EXERCISE BRIEF: Please repeat each line from the one holding "Given: Select the Handelsbanken Fonder row" through the final line of the data, exactly as it stands, with no pictures.

EXERCISE MATERIALS:
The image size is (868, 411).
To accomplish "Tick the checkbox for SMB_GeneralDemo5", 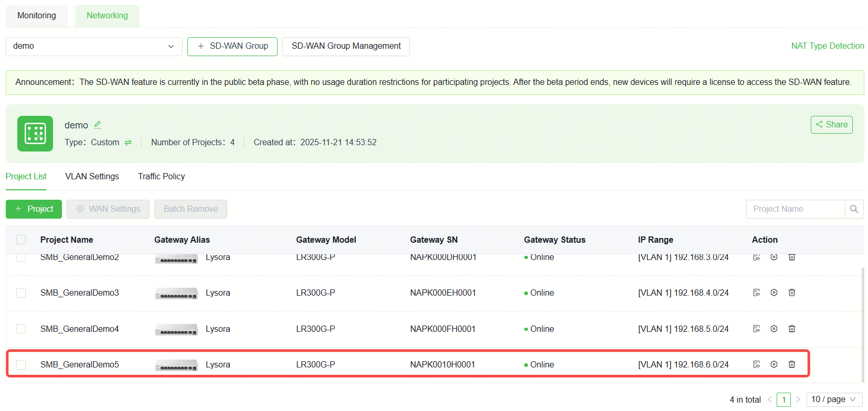I will coord(21,364).
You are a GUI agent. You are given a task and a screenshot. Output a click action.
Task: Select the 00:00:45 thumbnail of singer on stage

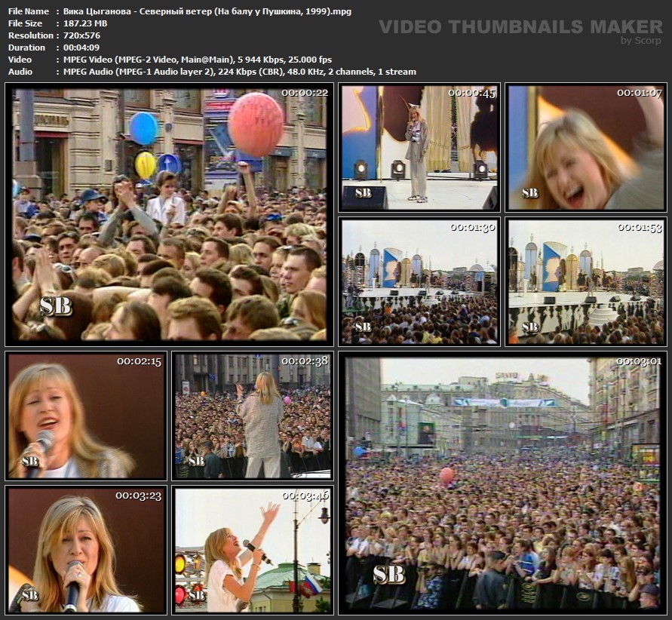click(419, 147)
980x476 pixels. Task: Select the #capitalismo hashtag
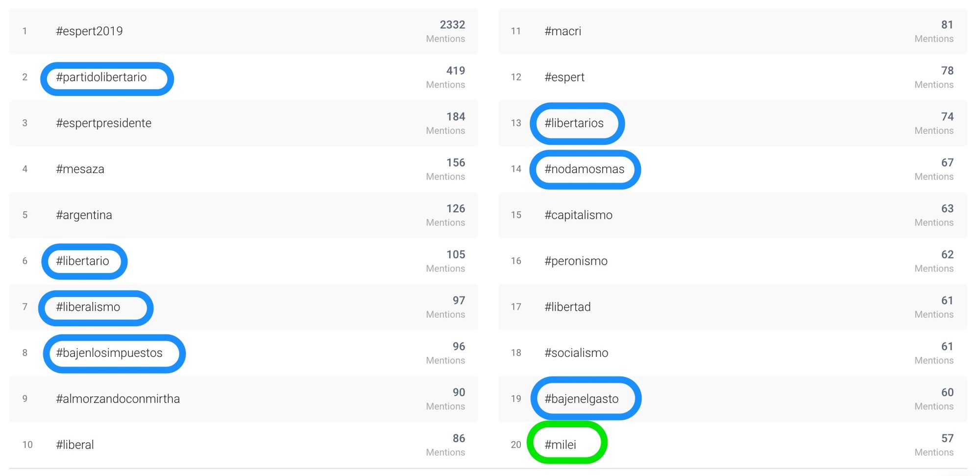tap(578, 215)
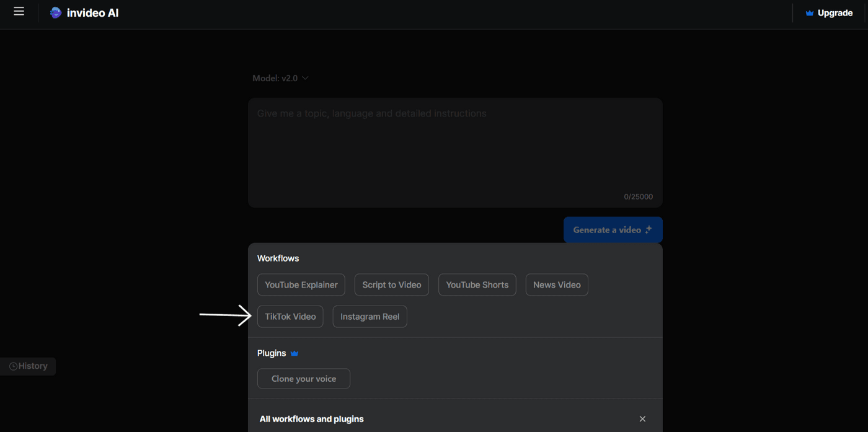Click the Generate a video button
The height and width of the screenshot is (432, 868).
coord(613,229)
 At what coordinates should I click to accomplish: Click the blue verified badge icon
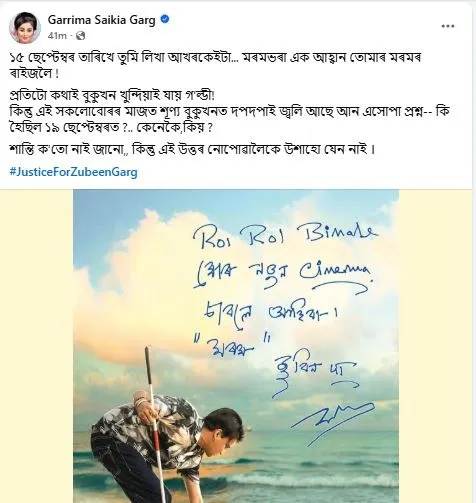165,19
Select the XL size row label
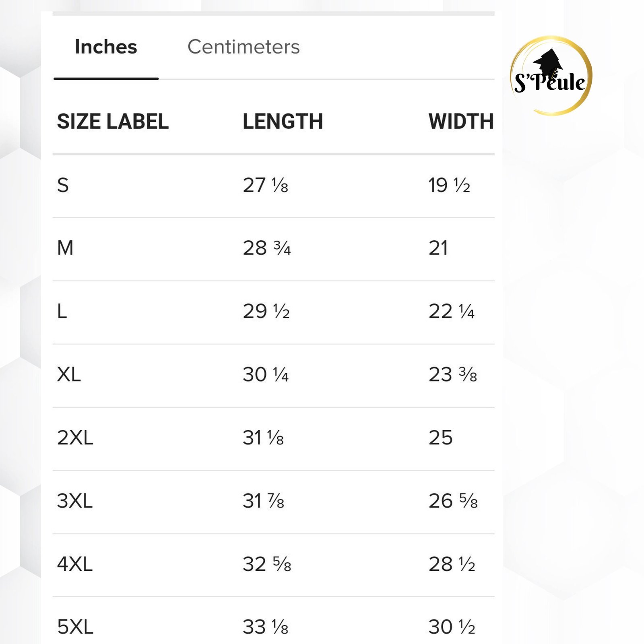The height and width of the screenshot is (644, 644). [69, 375]
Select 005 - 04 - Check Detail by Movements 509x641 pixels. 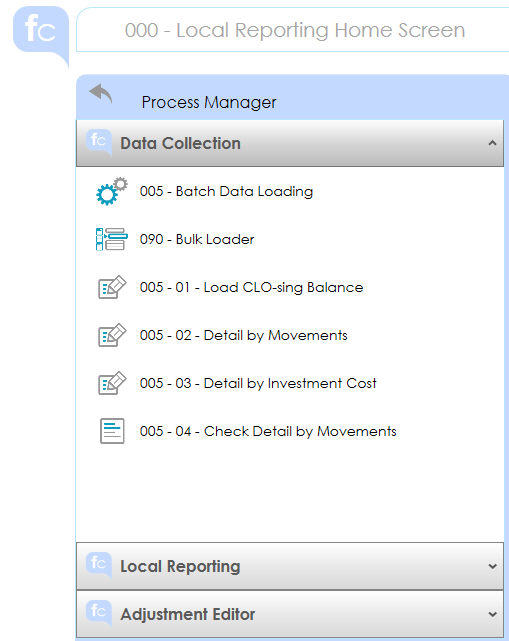[x=268, y=431]
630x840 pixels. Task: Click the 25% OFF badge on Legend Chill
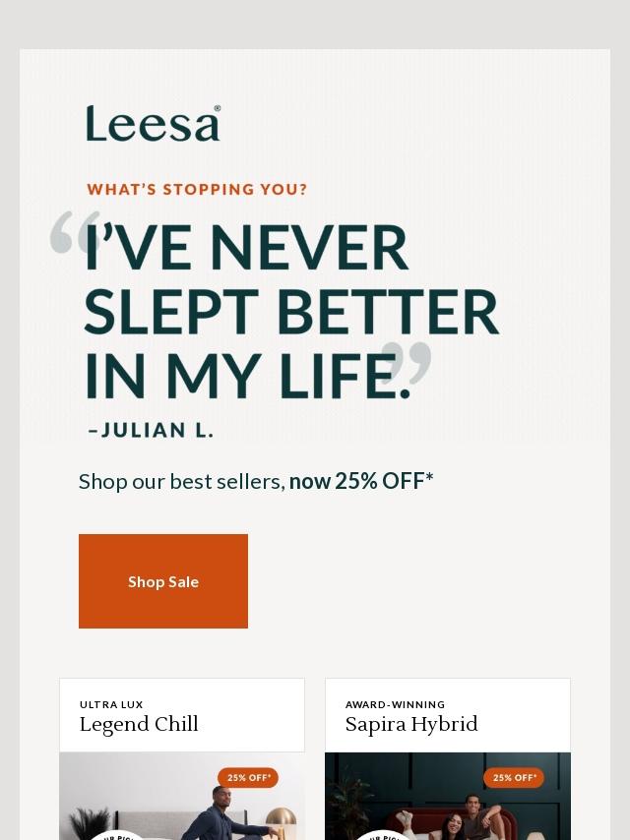[248, 777]
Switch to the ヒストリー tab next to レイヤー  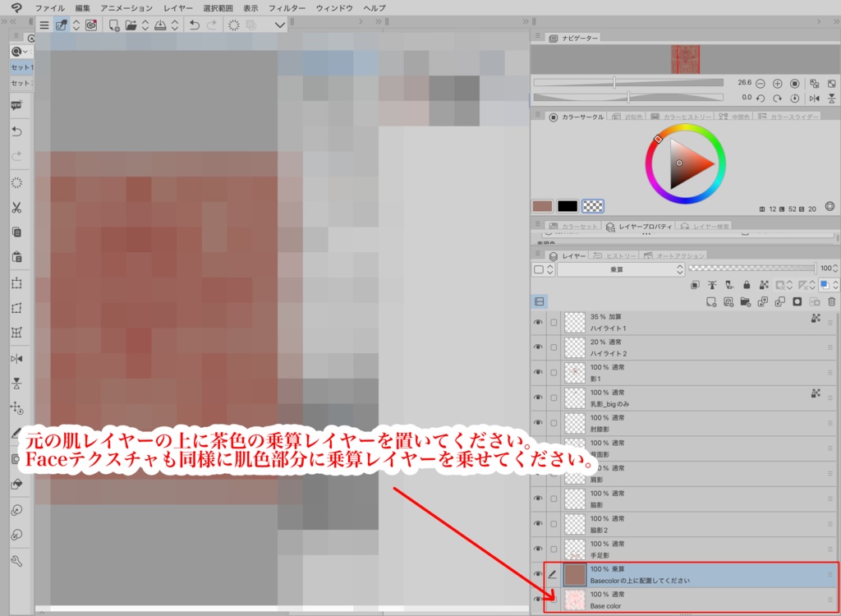pyautogui.click(x=620, y=255)
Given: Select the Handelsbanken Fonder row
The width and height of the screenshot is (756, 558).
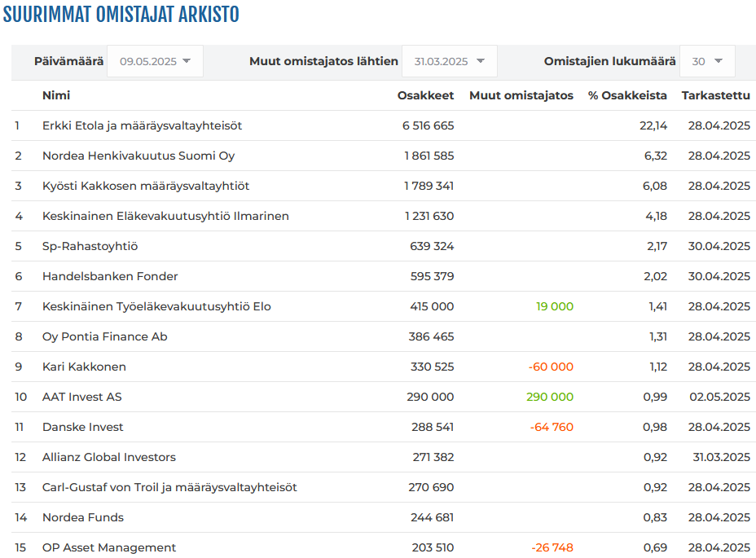Looking at the screenshot, I should [x=384, y=276].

TASK ANSWER:
Given: Select the Handelsbanken Fonder row
The width and height of the screenshot is (756, 558).
Looking at the screenshot, I should [x=384, y=276].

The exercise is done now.